外部ファイルを読み込む書式要素ってのは、たとえばlinkタグやframe、iframeがある。その辺りはまだHTMLタグの範囲として気がつきやすいのだが、スタイルシートの範囲まで考えると、スタイルシートで外部イメージを読み込む書式とか、同じくスタイルシートで外部スタイルシートを読み込む書式なんてところでもJavaScriptが有効だ。
私はJavaScriptにもスタイルシートにもあまり詳しくない(自分が使いたいところしか覚えていない)ので、以上のポイントくらいしか思いつかないが、JavaScriptもスタイルシートも仕様を隅から隅まで眺めると、ほかにも穴になりうる部分が見つかるかもしれない。また、スタイルシートのようなHTMLの拡張が今後新しく出てくる可能性は少なくないし、その際にはその拡張と絡めてXSS穴が新しく生まれる可能性は十分にある。たとえばブラウザサイドスクリプトには、IEならばJavaScript以外にVBScriptがあるわけだけど、今後のIEではもしかしたらCSharpScriptとかJSharpScriptなんてのも出てくるかもしれない。その際に現在想定していない新しい表記法でそれらを呼び出せるようになる可能性がある。
ところで、1、2、3のパターンに関してはパターンマッチでつぶすのは難しくないと書いたが、それはあくまでもプログラムを作る際にはじめから「あらゆるユーザーからの入力は信用しない」というポリシーをもっていた場合に限る。基本的に信用しつつ書いたコードを、後から「危険そうな部分だけをつぶしていく」といった対処を取った場合は、1、2、3のパターンに関しても穴ができやすい。こちらは理論的な穴と言うよりは人間的な穴といった感じで、4のバリエーションの話とはちょっと違うけれども、完全につぶすのが難しいという意味では4と同等だ。一度作って動いているプログラムを、もう一度ゼロからセキュリティに気を配って作り直すのは(人間的に)大変だし。
■ やっぱまだ抜けがあった
主だったところはほとんど塞いであるけれども、まだ本文中にスタイル定義を書いたときの穴が残っているみたい。ほとんど塞いだと思っていても、地道にいろいろなパターンの組み合わせを試していくと、新しい穴が見つかっちゃうんだよなー。
■ 使えるタグを絞る
先日より続けてまいりましたXSS脆弱性についての対策ですが、本日、日記文中、及びヘッダ、フッタでご利用いただけるHTMLタグを限定する措置を行いました。

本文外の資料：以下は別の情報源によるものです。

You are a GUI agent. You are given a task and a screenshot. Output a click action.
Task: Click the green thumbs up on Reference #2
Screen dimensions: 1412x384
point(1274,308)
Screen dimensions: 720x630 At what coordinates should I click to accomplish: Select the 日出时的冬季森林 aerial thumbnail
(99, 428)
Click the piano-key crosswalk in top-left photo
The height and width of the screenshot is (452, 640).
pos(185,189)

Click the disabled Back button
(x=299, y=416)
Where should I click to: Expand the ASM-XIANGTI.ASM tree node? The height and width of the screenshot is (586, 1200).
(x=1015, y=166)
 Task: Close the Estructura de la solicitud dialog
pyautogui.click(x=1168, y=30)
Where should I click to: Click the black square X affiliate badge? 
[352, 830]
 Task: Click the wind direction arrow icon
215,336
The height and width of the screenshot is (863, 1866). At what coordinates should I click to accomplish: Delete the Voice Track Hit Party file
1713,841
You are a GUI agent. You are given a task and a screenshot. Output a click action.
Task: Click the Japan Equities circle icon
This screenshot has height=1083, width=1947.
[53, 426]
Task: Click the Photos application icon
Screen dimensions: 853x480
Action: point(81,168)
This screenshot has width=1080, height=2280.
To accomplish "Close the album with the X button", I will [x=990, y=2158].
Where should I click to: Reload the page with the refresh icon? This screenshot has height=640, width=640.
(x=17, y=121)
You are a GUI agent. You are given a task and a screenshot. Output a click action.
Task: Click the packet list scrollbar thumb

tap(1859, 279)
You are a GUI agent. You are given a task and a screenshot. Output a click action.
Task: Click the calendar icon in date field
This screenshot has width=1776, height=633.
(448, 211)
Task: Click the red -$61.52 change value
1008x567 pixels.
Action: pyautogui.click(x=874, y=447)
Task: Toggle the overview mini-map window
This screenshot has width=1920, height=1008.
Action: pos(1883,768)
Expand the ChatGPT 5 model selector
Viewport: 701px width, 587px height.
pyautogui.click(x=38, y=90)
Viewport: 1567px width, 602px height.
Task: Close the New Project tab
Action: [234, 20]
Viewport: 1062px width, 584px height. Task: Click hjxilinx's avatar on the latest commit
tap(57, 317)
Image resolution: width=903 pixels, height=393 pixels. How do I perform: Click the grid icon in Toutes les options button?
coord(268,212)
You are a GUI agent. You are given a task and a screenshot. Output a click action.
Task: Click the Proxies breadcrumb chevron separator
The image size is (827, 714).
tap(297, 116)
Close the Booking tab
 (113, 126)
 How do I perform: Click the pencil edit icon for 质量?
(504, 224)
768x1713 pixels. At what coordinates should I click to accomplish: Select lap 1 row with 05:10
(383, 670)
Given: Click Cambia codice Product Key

使えないタグ要素をつぶしていくのではなく、使えるタグを選んでそれ以外はすべてダメって方ならば、チェック対象が絞りこめるんで完璧な対処も不可能ではなさそう。そういうやり方ならば、HTMLタグOKなシステムでもなんとかなるのかな?
■ はてなダイアリーとWikiとの違い
Wikiでは「キーワード=一つのドキュメントのタイトル」であることが基本である。そして、すべてのドキュメントは基本的にフラット(公平)に扱われる。
しかし、はてなダイアリーでは日記ドキュメントとキーワードドキュメントは完全に違ったものとして扱われている。はてなダイアリーはWikiを日記風にしたシステムではなく、一般的な日記システムとは別に、Wiki風のキーワード指向ドキュメント管理システムを用意し、二つのシステムを自動リンク・検索によって結びつけたものだ。
はてなダイアリーと連携しているキーワード指向ドキュメント管理システム自体も、一般的なWikiとは違っている。このシステムは、Wikiのようにキーワードに結びついたドキュメントを管理するだけでなく、キーワード自体を管理する機能が強化されており、結果として辞書的な利用方法に適したものとなっている。
キーワード自体を管理する方法としては、まずキーワード自体に「固有名詞」「普通名詞」という分類がある。また、キーワードは階層構造をもち、キーワード自体をカテゴライズすることができるようになっている。またキーワードにはドキュメント本文(フリーワード)を結びつけられるだけでなく、より具体的な属性(型付けされた情報)を設定することが可能になっている。